→ TASK BRIEF
Reproduce the items word for word, beginning with the line that contains "Given: Click the 建筑层数汇总表 floor count icon" and continuing through the line that contains "Image resolution: width=1497", including both of those lines.

═══ DATA FOR THIS TASK

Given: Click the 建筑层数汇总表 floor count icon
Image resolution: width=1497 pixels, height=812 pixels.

══════
═══ DATA FOR THIS TASK

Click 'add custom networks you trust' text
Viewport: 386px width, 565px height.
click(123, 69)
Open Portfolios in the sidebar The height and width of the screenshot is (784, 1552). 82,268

══════
═══ DATA FOR THIS TASK

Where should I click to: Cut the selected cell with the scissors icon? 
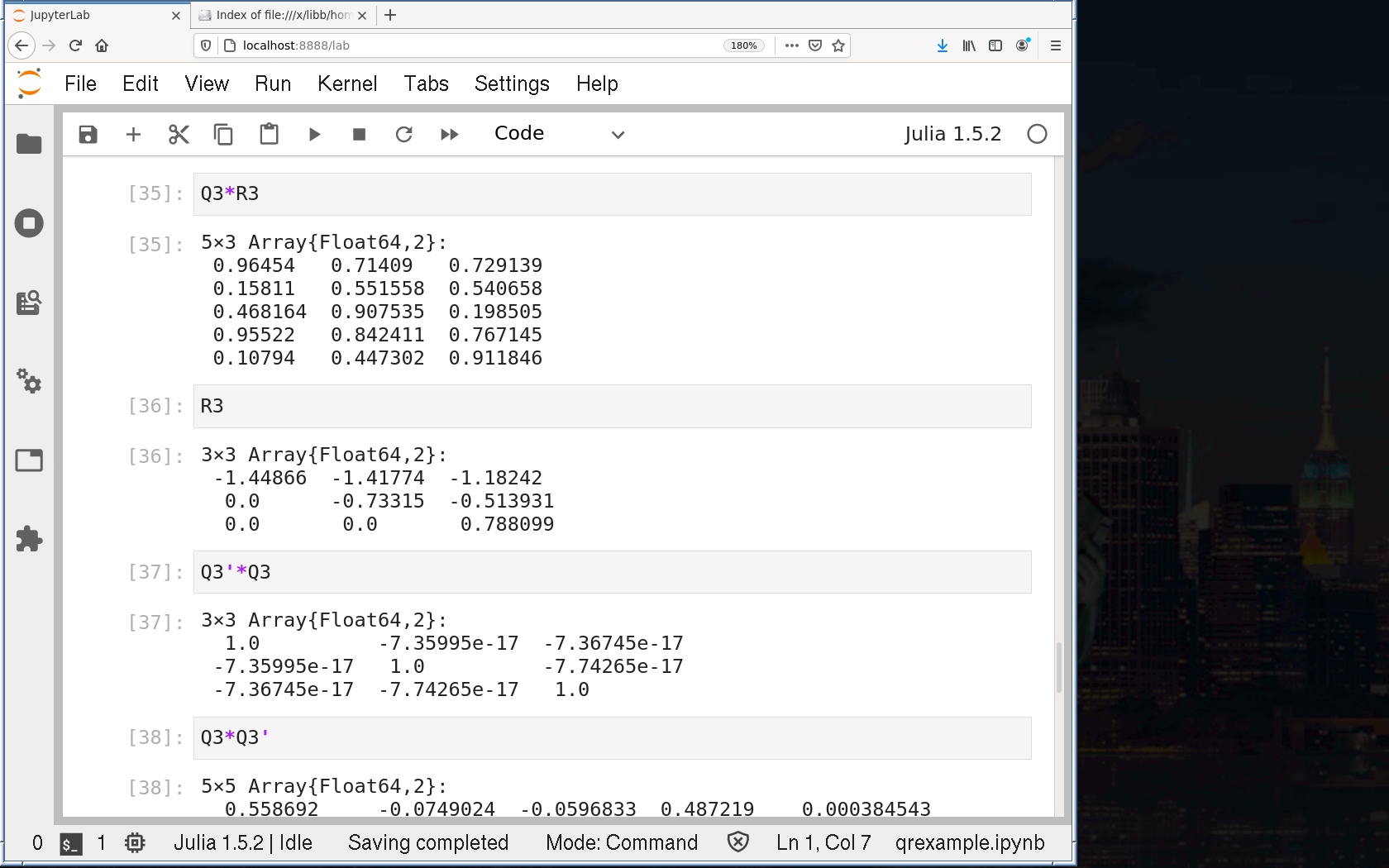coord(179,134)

══════

→ SOLUTION TO THE EXERCISE
Given: Click the 建筑层数汇总表 floor count icon
Image resolution: width=1497 pixels, height=812 pixels.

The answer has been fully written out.